Sharing the same architecture as the venerable Chevrolet Silverado pickup, the Tahoe is extremely capable. But this utility vehicle benefits from a more yielding rear suspension that makes for a plusher ride for carting the family. The LTZ model's Autoride suspension with load-leveling calms the ride even further. And specific sound-deadening characteristics shield the Tahoe's cabin from wind, road and engine noise.
As for handling, the Tahoe drives like a truck. It's not as maneuverable or carlike as many large crossovers that benefit from unibody construction. The Tahoe also exhibits noticeable body roll in corners. Its large size is apparent from behind the wheel and must be managed accordingly.
The Tahoe's wheel size ranges from 17 inches to the Trailering package's 22 inches. For those who want a trail-ready performer, there's a Z71 off-road package that brings a resprung suspension, beefier shocks, skid plates and special all-terrain wheels and tires.
Other Cars to Consider
Toyota Sequoia -- The Sequoia and the Tahoe are very comparable in both performance and functionality.
Ford Expedition -- The Expedition is less capable than the Tahoe in towing capacity. Its third-row seat, however, is more sensibly designed, as it allows a fold-away feature.
Nissan Armada -- The Armada falls short of the Tahoe with less overall cargo space and a more truck-like ride.

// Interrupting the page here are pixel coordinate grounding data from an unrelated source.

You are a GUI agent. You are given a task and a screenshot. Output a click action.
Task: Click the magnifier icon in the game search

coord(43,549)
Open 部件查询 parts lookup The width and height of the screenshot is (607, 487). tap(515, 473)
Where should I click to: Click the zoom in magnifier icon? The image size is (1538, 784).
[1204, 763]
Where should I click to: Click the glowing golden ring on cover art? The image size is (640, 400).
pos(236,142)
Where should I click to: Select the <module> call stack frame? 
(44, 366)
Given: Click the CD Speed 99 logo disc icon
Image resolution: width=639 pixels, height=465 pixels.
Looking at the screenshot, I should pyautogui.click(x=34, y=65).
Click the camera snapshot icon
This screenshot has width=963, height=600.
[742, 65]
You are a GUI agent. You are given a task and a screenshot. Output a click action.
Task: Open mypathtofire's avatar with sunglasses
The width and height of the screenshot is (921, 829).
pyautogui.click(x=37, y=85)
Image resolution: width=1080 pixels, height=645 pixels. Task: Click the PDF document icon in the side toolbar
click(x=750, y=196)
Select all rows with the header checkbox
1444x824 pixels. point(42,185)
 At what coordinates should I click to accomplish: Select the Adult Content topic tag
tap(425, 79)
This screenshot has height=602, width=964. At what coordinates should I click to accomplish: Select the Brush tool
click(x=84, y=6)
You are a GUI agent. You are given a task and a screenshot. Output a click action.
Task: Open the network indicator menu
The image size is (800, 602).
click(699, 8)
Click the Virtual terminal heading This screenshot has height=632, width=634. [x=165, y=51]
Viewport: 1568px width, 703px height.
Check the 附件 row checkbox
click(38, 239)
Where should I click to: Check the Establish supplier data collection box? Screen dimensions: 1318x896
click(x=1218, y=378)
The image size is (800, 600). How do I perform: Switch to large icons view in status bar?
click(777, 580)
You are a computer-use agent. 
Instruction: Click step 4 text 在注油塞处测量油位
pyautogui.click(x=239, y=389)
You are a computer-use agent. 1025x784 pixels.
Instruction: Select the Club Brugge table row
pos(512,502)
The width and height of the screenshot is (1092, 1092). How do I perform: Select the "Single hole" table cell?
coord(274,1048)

Our choice of Tahoe is the well-equipped LTZ model with 4-wheel drive. If you're going to shell out for a big SUV, you're going to want it to have all the bells and whistles that make it the ultimate family hauler. Its price premium is justified by all that it has to offer. And 4-wheel drive is a no-brainer when opting for a truck-based SUV. If you have kids, we suggest adding optional DVD entertainment to this formula.